Resultado: ela, a princípio tímida e
esquiva, logo ganhou confiança em
si própria e começou a fazer declarações cada vez com mais segurança e
até arrogância. Sim, ocupara um armário na casa do homem, melhor dizendo só a parte superior desse armário; mas que problema causara?
Nenhum. O homem nunca usara o
tal armário, prova de que na casa havia espaço sobrando. Sim, e usara a
comida dele; mas, em primeiro lugar, era uma pessoa frugal, que se
alimentava pouco, ao passo que o
homem tendia para a obesidade e
precisava comer menos: na verdade,
ela até o beneficiara.
As pessoas ouviam seus argumentos e eram obrigadas a concordar:
Tatsuko não deixava de ter razão.
Com o que a triunfal retórica dela se
ampliou ainda mais. Agora não se
tratava de defender só a si própria,
mas a todas as mulheres que, nos
mais diferentes lugares do mundo,
certamente estariam lá, fechadas
em seus armários (pior: só na parte
superior deles) saindo furtivamente
à noite para catar na cozinha um
pãozinho, um iogurte.
De imediato criou o movimento
"Saindo do armário". Tinha hino, tinha bandeira, tinha um manifesto
que começava assim: "Nós, a quem a
injustiça relegou aos escuros armários da História, ou pior ainda, a uma
parte desses armários, agora proclamamos nosso direito ao reconhecimento por parte da humanidade.

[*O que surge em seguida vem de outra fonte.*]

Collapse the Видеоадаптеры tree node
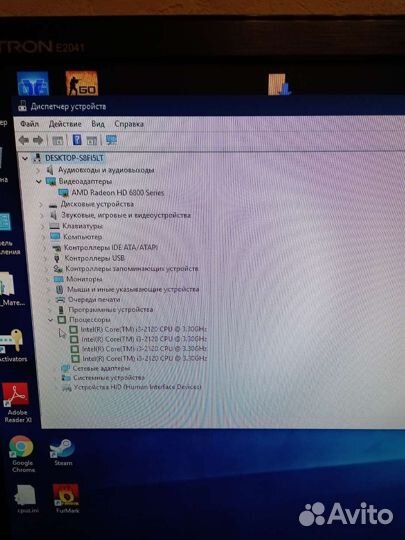[x=39, y=181]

Queremos sair dos armários, sem
que câmeras nos vigiem. Queremos
transformar os armários em territórios livres, com direito a autodeterminação. Queremos ter assento na
ONU". Não é preciso dizer que a
adesão ao movimento é maciça e
que ela, líder inconteste, tem sido
aclamada em todas as capitais do
mundo.
Quanto a ele, continua na casa. Sozinho, como sempre. Agora, sobra-lhe comida, mas faltam-lhe sonhos,
mesmo que esses sonhos sejam intrigantes. De vez em quando abre a
porta do armário com a esperança
de lá encontrar uma mulher a lhe
sorrir amistosamente. Com o que finalmente conheceria a felicidade.